> **Problems to solve**:
1 > Rewrite the paragraph of the rural pediatrics text that begins "More pediatricians are needed in rural British Columbia" as a short bulleted list that keeps its main facts.
2 > Write the next part of the rural pediatrics text, continuing from its final sentence.

> **Source text**:
Sustaining Pediatrics in Rural and Underserved Communities
More pediatricians are needed in rural British Columbia (BC), but recruitment and retention remain a challenge. For those who practice pediatrics in rural areas, the role can be relatively isolated and disconnected from other pediatricians and pediatric resources. Sustaining Pediatrics in Rural and Underserved Communities (SPRUCe) is a clinical network that connects community pediatric providers with
interest in supporting and sustaining excellence in pediatric care in rural and remote communities across BC. The goal of SPRUCe is to support those providing rural pediatric care so that provider care gaps are filled, education and mentorship supports are available, and pediatric residents have a structured mechanism for exposure and contact with rural pediatrics.
Making a Difference
In just 18 short months, Sustaining Pediatrics in Rural and Underserved Communities (SPRUCe)—led by Dr. Kirsten Miller and Dr. Jennifer Retallack—has made great strides in connecting and supporting rural pediatricians.
Feedback and participation from rural pediatricians involved in the SPRUCe clinical network over the course of the year has been encouraging.
“Our CME session feedback has been positive—particularly through the Zoom chat when sessions come to a close,” says Dr. Miller. “Many participants have stayed online to chat and network after the formal sessions end.”
SPRUCe is also increasing interest and requests for support for rural pediatric locum coverage.
“One of the locum pediatricians who became connected to a rural community [Comox] through SPRUCe has now accepted a permanent position in that community,” explains Dr. Retallack. “And rural pediatricians have expressed appreciation for the logistical help provided by SPRUCe in securing locum coverage. Rural pediatricians regularly reach out to us when their need for locum coverage evolves.”
SPRUCe has also sparked rural pediatric mentorship opportunities.

> **Data extract**:
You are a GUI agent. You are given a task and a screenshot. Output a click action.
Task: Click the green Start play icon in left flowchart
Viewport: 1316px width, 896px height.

> **Task-by-task outputs**:
1 >
- Rural British Columbia (BC) needs more pediatricians, but recruiting and retaining them is difficult.
- Rural pediatric practice can be isolated from other pediatricians and pediatric resources.
- SPRUCe is a clinical network that connects community pediatric providers who want to support and sustain excellent pediatric care in rural and remote BC communities.
- Its goal is to fill provider care gaps, make education and mentorship available, and give pediatric residents a structured way to gain exposure to rural pediatrics.

2 >
“Two UBC pediatric residents established mentor/mentee relationships with rural pediatricians through the UBC Coaching and Mentoring Program (CAMP) over the past year, after SPRUCe presented about the CAMP program,” says Dr. Retallack.
The SPRUCe team also raised awareness about the state of rural pediatrics in BC by presenting research at several conferences.
“We presented, ‘Pediatrics in Rural BC: How Are We Doing?’, at the BC Children’s Hospital/UBC Department of Pediatrics Grand Rounds last March, as well as data from SPRUCe’s rural pediatrician survey at RCCbc’s BC Rural Health Research Exchange and the Society of Rural Physicians of Canada Conference,” explains Dr. Miller.
In the upcoming fiscal year, plans for SPRUCe are just as ambitious.
We’ll conduct a group discussion with rural pediatric locum physicians to determine how SPRUCe can most efficiently connect them to a rural community,” says Dr. Retallack. “We’ll also host another four-part accredited CME educational series, and explore opportunities to hold an in-person learning and networking opportunity for rural pediatricians.”
“In addition, we plan to repeat our survey of rural pediatricians, enhance mentorship of trainees, disseminate data and information about the status of rural pediatrics in our province, and collaborate with other regions,” adds Dr. Miller.